You’re also right that I don’t enjoy multitasking. This summer’s research reminded me of the one other time I got to focus on just one thing: the first 6 weeks of my son’s life. Glorious! So peaceful just thinking about one thing (my poor husband, he got no attention during that time!) even with the crying, diapers and night feedings. It was just wonderful and I count it as one of the happiest periods in my life. This past summer is right up there. 🙂
I work full time and write books, and have always been able to juggle the two but it does take focus and commitment – and no time wasting outside the two things! That means no TV, no socializing, no Facebook, the simplest meals and hire somebody else to clean. I give my all to both commitments, doing my best professionally and then not being able to wait to throw myself into my writing during my time off work. Good luck! The rewards are worth it.

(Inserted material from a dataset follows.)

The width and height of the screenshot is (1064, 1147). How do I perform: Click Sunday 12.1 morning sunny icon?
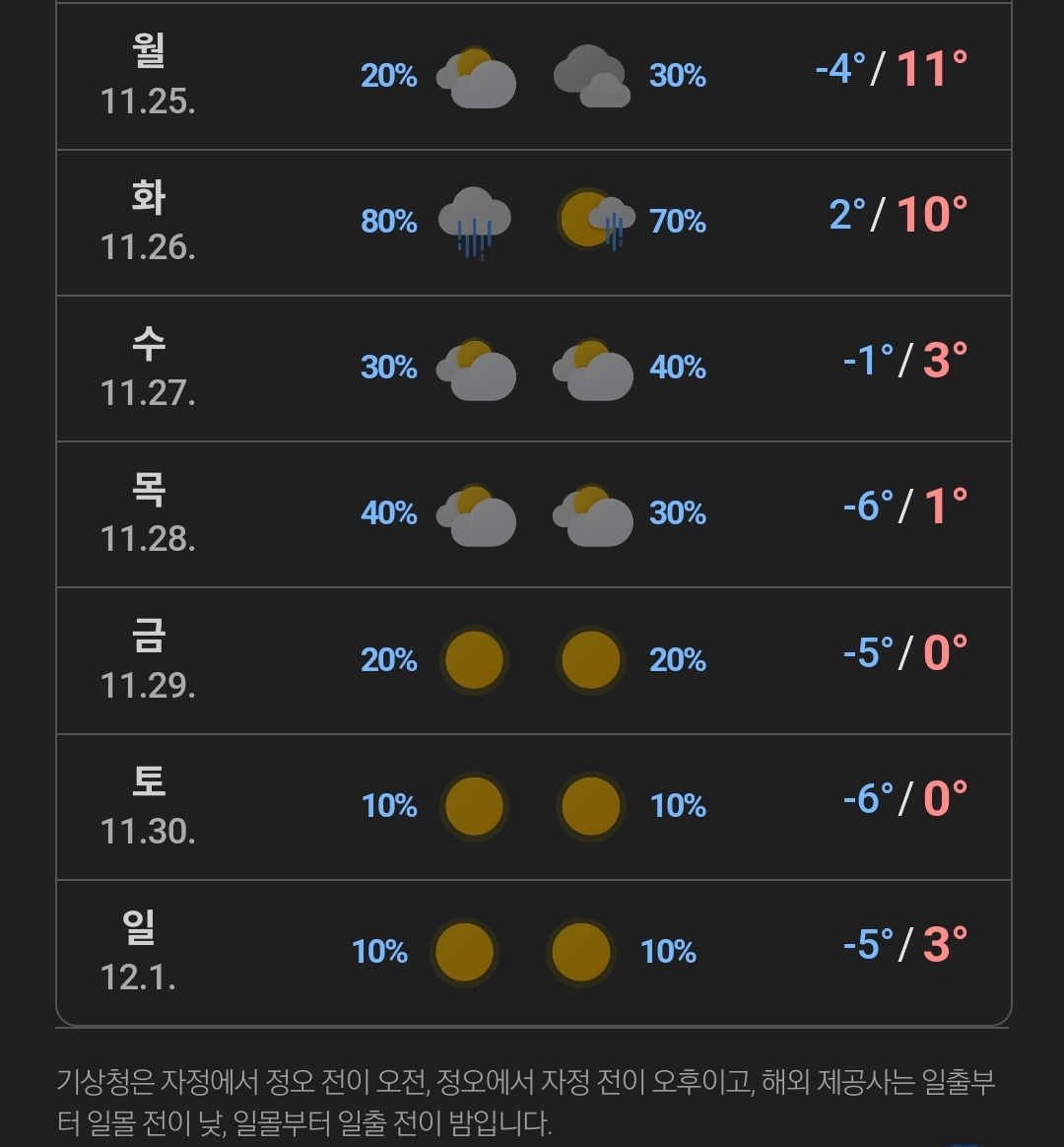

The time wasting is the killer and I agree, the rewards are definitely worth it. Time to get to work!
It´s difficult to choose, but you may go on with the two projects and do nothing else during the time they last.
I´m anxious to write the book about Elizabeth ALcott!!!
I´d love to travel to see your presentation at Orchard house!
(I´m from Argentina)
That’s pretty cool! Thank you for the vote of confidence.
Sorry!! I.m anxious to READ your book!!!
Don’t be sorry, I’m glad! 🙂
Good luck, Susan! Follow your passion and your intuition. Take the time to devote yourself to the new opportunity, if it is right for you; but don’t forget your passion. As your moment of inspiration in writing your preface shows, things tend to come to you when the time is right. Lizzie possess great patience, and will be waiting in those quiet moments of inspiration. I also think its important not to dedicate all your time to work or you will get burned out and will have nothing to give to your work; it’s important to take time for yourself too. Everyone’s writing process is different — trust yourself.
All very true! I am trying to trust my instincts. They have not failed me yet. Hope your dissertation is coming along as you would like it, would love to read it someday.
I wish I was to that point! Still chugging along trying to get there.